### List of tasks
a: Please list every person named in the article about the Dunnville book reading below, giving each one once.
b: Resume the article about the Dunnville book reading from the point where it stops, adding the next few sentences.

### Text provided

To The Haldimand Press
DUNNVILLE—It was an affair of the heart, literally, at author Rick Prashaw’s Soar, Adam, Soar book reading at the Minga Café last week.
Beside Prashaw, whose Dad (Dick) and grandmother (Ethel) hailed from Dunnville, was John Dickhout, a professional actor and himself a former resident of Dunnville. Dickhout is the heart recipient of Prashaw’s late son, Adam, 22, who died in 2016 after a seizure-related drowning.
Soar, Adam, Soar is the tale of a father’s love and of a son’s courage to live life to the fullest despite medical and gender identity challenges. Incredibly, Adam’s mother intuited she was carrying a boy during the pregnancy. The parents called their child Adam in the womb and even after a doctor announced them parents of a “beautiful baby girl” at the birth, they decided to legally name the child Rebecca Danielle Adam Prashaw.

### Study material
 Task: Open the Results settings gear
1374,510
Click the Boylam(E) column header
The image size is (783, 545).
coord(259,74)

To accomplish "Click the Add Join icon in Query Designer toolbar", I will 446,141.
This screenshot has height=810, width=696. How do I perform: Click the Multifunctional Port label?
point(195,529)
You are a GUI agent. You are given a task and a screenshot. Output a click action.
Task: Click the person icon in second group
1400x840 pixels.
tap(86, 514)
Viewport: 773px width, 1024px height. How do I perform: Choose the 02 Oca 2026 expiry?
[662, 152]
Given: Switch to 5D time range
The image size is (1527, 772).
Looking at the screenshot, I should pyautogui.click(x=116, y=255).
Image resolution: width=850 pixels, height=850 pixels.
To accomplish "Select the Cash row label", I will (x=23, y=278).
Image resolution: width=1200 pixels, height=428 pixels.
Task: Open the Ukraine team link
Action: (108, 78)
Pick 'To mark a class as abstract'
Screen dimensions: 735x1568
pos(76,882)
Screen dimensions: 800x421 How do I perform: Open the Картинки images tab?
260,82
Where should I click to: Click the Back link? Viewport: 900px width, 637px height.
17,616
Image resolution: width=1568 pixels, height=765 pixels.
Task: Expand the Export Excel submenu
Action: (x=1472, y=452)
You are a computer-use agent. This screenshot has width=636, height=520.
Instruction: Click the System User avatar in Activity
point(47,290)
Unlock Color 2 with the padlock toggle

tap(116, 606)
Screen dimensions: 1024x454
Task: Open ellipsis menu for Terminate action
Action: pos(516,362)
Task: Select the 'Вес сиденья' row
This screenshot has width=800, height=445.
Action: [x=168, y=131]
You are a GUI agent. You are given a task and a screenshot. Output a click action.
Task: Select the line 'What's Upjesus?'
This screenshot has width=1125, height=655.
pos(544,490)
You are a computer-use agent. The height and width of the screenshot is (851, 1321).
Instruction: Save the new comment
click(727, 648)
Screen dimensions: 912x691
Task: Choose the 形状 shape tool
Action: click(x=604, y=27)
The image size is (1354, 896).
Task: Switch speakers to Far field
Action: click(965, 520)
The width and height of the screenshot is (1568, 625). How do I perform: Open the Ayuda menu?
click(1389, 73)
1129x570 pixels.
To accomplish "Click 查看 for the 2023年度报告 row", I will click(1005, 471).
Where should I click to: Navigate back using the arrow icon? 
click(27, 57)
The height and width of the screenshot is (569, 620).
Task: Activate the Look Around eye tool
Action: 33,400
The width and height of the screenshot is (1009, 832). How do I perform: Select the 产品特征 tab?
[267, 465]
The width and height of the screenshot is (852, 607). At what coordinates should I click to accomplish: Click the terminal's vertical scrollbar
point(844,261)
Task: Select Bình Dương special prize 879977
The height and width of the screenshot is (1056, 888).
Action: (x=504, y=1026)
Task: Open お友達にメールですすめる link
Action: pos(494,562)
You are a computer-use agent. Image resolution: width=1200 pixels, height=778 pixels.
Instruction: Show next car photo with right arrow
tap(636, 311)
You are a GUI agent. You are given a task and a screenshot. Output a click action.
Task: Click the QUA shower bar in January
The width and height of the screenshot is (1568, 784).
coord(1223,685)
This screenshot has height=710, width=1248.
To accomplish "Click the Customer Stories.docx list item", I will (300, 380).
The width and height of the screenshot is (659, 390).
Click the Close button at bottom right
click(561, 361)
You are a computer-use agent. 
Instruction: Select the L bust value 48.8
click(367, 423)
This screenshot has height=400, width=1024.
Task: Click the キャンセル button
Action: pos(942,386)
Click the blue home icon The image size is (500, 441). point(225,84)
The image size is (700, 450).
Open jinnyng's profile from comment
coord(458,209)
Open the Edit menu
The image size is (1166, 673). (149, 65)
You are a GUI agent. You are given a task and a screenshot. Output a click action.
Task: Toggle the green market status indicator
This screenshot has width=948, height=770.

### Answer set
a: Rick Prashaw; Dick, his father; Ethel, his grandmother; John Dickhout; Adam, legally named Rebecca Danielle Adam Prashaw

b:
Several local relatives of the author and actor were among the 45 in attendance hearing how, despite Ontario anonymity rules for organ donors and recipients, Dickhout cleverly identified his donor and hatched a plan to introduce himself. Dickhout shared how he woke from his transplant determined to know his donor’s identity. First, he wrote a “heart-filled” three-page anonymous letter to Prashaw.